>>>
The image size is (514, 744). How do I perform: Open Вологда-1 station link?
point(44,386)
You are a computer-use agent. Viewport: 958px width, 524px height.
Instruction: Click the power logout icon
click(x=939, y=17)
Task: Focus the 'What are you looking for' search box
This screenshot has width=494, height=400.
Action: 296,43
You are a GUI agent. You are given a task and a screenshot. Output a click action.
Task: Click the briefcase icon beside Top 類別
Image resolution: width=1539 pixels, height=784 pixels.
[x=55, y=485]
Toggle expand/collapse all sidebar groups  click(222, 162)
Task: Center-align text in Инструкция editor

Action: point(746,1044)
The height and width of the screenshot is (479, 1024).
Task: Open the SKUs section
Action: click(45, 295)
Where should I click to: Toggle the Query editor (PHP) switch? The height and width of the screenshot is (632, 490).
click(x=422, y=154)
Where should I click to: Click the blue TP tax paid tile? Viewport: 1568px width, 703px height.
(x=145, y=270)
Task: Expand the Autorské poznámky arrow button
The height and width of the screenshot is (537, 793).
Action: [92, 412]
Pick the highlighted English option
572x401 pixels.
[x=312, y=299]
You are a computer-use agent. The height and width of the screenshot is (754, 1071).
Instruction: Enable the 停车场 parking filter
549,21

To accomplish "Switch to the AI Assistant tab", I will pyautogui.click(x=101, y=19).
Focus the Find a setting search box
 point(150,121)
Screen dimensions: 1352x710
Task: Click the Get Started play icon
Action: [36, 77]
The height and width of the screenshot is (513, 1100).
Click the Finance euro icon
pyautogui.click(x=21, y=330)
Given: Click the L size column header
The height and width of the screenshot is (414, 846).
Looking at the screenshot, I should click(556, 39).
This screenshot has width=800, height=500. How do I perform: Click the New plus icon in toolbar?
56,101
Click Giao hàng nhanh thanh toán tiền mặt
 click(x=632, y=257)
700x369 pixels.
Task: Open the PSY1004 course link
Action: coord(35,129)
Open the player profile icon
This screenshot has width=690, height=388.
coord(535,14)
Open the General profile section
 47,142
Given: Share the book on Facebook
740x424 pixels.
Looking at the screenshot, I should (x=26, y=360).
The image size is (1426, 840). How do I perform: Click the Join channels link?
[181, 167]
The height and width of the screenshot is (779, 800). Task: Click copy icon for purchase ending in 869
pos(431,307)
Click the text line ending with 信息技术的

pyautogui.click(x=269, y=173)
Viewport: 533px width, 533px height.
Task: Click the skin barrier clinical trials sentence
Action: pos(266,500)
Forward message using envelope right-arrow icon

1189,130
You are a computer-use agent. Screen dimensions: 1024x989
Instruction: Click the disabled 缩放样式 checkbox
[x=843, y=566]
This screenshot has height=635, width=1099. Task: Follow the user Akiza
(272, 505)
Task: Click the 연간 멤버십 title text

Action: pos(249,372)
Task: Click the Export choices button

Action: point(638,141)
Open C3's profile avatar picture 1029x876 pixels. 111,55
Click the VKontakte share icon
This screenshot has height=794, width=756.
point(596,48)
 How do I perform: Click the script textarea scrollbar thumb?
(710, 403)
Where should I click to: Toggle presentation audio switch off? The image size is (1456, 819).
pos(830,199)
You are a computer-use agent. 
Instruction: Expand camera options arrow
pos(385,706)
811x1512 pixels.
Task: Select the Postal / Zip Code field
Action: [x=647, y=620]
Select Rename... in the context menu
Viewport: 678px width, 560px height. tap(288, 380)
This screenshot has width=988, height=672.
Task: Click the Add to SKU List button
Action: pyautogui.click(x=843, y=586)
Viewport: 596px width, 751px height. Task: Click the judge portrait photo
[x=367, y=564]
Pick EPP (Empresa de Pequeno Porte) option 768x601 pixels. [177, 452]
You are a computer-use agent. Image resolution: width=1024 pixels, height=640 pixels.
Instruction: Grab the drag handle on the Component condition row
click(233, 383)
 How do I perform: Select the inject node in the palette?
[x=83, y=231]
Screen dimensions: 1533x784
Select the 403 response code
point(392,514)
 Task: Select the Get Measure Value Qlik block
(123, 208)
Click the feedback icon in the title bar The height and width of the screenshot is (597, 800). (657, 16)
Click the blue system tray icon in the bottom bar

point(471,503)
<<<
§ Problem to work on:
Could you state how many lines above include the word "agent"? Reply with that number alone.

§ Solution:
6